This Week: A look at online troll culture – were these awful people always among us?… Here’s who goes to choral concerts… A look inside the brain as it watches movies… Lin Manuel Miranda’s crusade against ticket bots.
- Online Trolls – Are They Getting Worse Or Does The Internet Just Make Them Visible? Time magazine devotes a cover to examining the culture of internet trolling. Trolling does seem to be on the rise. “A Pew Research Center survey published two years ago found that 70% of 18-to-24-year-olds who use the Internet had experienced harassment, and 26% of women that age said they’d been stalked online. This is exactly what trolls want. A 2014 study published in the psychology journal Personality and Individual Differences found that the approximately 5% of Internet users who self-identified as trolls scored extremely high in the dark tetrad of personality traits: narcissism, psychopathy, Machiavellianism and, especially, sadism.” An exclamation point on the story is the news from NPR this week that it will discontinue reader comments. Meanwhile, Twitter is being bashed for its tolerance of trolling: “Despite its integral role in popular culture and in social justice initiatives from the Arab Spring to Black Lives Matter, Twitter is as infamous today for being as toxic as it is famous for being revolutionary.”

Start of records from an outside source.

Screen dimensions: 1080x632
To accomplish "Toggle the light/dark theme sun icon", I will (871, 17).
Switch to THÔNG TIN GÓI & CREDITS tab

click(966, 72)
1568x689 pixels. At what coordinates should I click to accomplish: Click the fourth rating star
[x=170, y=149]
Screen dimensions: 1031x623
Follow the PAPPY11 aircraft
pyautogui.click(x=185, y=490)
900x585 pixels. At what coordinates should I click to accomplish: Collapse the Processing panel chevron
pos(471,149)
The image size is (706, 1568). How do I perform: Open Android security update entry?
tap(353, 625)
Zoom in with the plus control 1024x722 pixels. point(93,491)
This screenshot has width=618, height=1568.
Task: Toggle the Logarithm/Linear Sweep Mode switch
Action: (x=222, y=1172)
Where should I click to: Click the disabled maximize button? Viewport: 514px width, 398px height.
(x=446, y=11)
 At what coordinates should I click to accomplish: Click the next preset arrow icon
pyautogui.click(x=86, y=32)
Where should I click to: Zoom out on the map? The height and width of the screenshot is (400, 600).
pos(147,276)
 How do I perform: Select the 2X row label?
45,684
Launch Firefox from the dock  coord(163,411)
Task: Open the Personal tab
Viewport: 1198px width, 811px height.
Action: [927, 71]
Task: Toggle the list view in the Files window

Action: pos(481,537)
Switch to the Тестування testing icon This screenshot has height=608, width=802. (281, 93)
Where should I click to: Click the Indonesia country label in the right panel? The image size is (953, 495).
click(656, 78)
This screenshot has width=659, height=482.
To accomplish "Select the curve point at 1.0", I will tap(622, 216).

- All About Community – Who Goes To Choral Concerts: Chorus America releases a study that aims to find out who is the audience for choral music in America and why they come. Forty-two million Americans sing in choruses. So perhaps it’s not surprising that the leading motivation for attending concerts is personal connection. “Among the children and youth choruses surveyed, four in five respondents have a familial or friendship relationship with a young performer. Among adult choruses, about a third of respondents reported having a relationship with a performer.“
- Here’s What’s Going On In Movie Viewers’ Brains While They’re Watching: Scientists did MRI scans of people’s brains while they watched movies. Researchers could measure how the brain responds to images and stories, and they could even see which scenes caused more brain activity. “Our results demonstrate that some films can exert considerable control over brain activity and eye movements. However, this was not the case for all types of motion picture sequences, and the level of control over viewers’ brain activity differed as a function of movie content, editing, and directing style.”
- Lin Manuel Miranda Targets Ticket Bots: The “Hamilton” star believes the bots are wrecking Broadway. His interest is personal:“The issue has been a fairly personal one for Miranda: ticket prices for his hit musical Hamilton soared to outrageous heights during his final weeks as the show’s lead actor. The New York Times reported that scalpers made $15.5 million off of his last 100 performances alone, and the going price for an orchestra seat at his last show was about $15,000.” He believes legislation is necessary because whatever steps primary sellers of tickets take to slow down the bots, the technology will adapt to thwart it.